Ashok sent me some songs by PWRFL Power 2 or 3 weeks ago and I finally got around to listening to it. PWRFL Power is Kaz Nomura, a Japanese ex-pat from Seattle who now kicks it in BK. He sings quirky, honest, songs over simple, but melodic acoustic guitar lines. His English isn't so good but he's classically trained in guitar. I immediately felt a similarity between his stuff and Neutral Milk Hotel. It's not just that they're both acoustic doodz, but the earnest delivery both display in their music, albeit in very different ways, felt alike to me. Pitchfork, who know like everyyyyything and gave NMH a 10 for one of my favorite albums ever, In the Aeroplane Over the Sea, gave PWRFL Power's last record a 4.9. They sprinkled their review with pejorative descriptions like "broken English cheerleader lyrics" and "presumably put-on ESL awkwardness, childlike nonsense, and whimsy". They claim that "songs about dead birds, retarded dogs, and tomatoes simply feel contrived". I wonder what the exact day Pitchfork stopped being relevant and started being out-of-touch fathers was. Not to say "I get it" but, Pitchfork definitely doesn't get it anymore.

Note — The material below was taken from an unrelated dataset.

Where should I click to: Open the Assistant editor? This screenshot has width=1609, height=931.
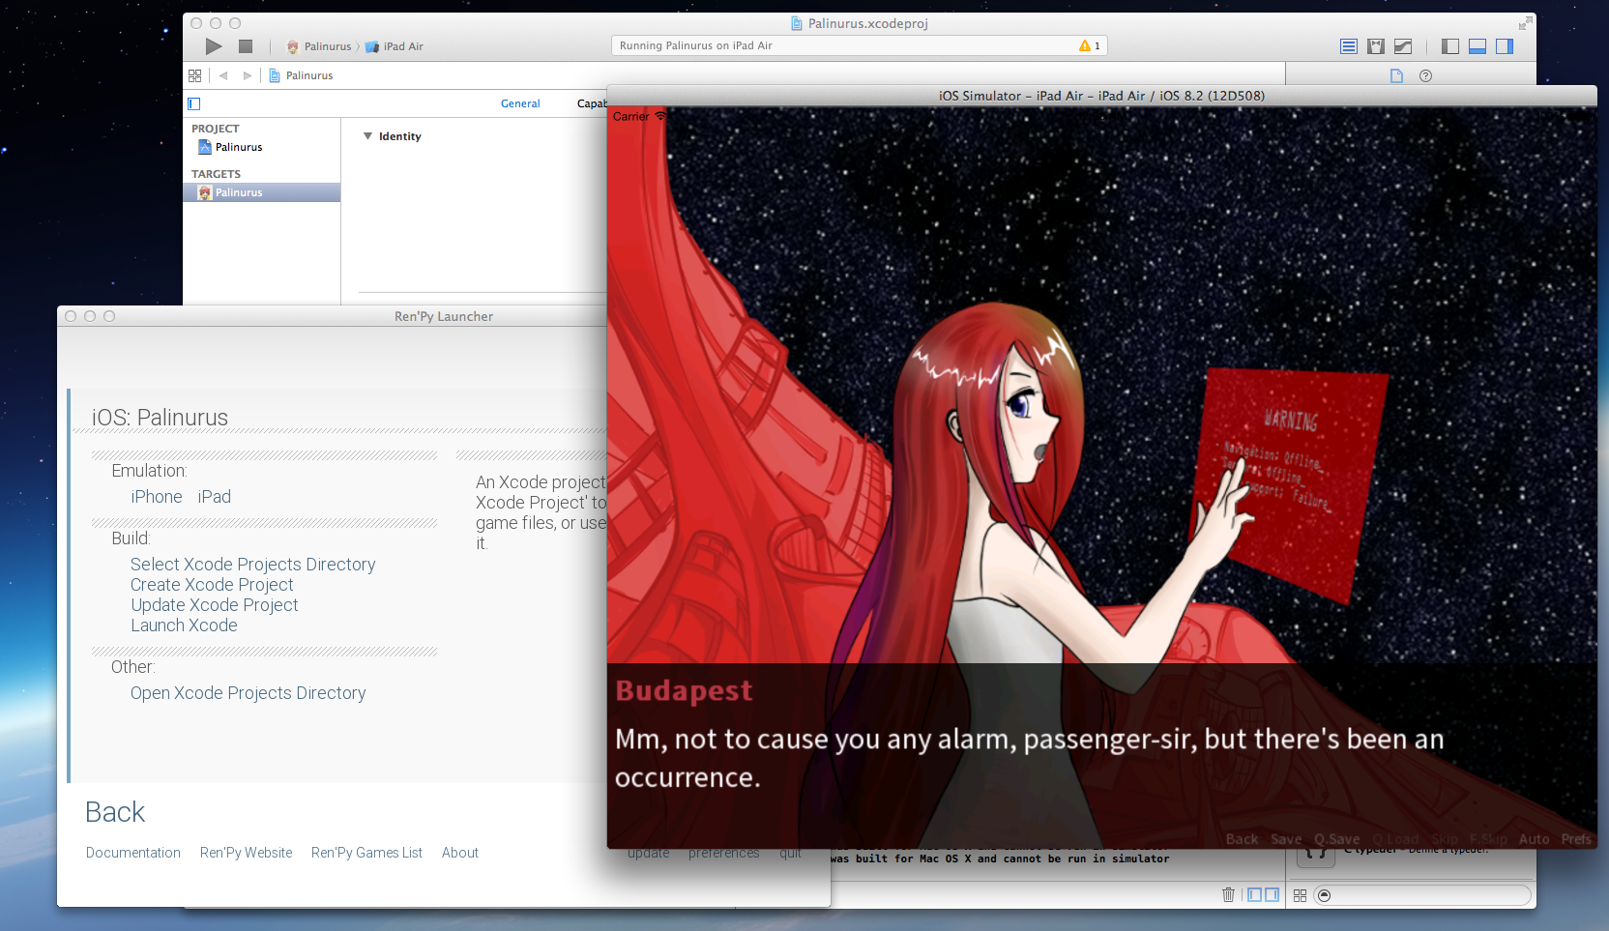tap(1376, 46)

The lyrics are simple, sure, but effective. Take "Let Me Teach You How to Hold Chopsticks" for example: "My dad used to beat me up / Because I was holding them wrong / And I don't want to beat you up because / You're so pretty." Or Tomato Song: "If I smoke too much pot/ You'll go call me a stoner / If I hit too many lines / You'll go call me a cokehead / If I like you too much / You'll call me mental / I will throw a tomato / At you / I will throw a tomato / At you / Tomato Juice / All over your face / Juice / Dripping on the ground / Why you are mean to me?"

Maybe I'm off here but I think that's fucking great. Do you?http://www.luckyhorseindustries.com/files/PWRFL_POWER_Tomato_Song.mp3

When asked by Seattle Times what was next for him, Kaz responded "I'm starting a new project, just guitar and instruments ... I already have a name for it — "Half Yogurt." ... I just thought it was an interesting image — like, what's the other half?"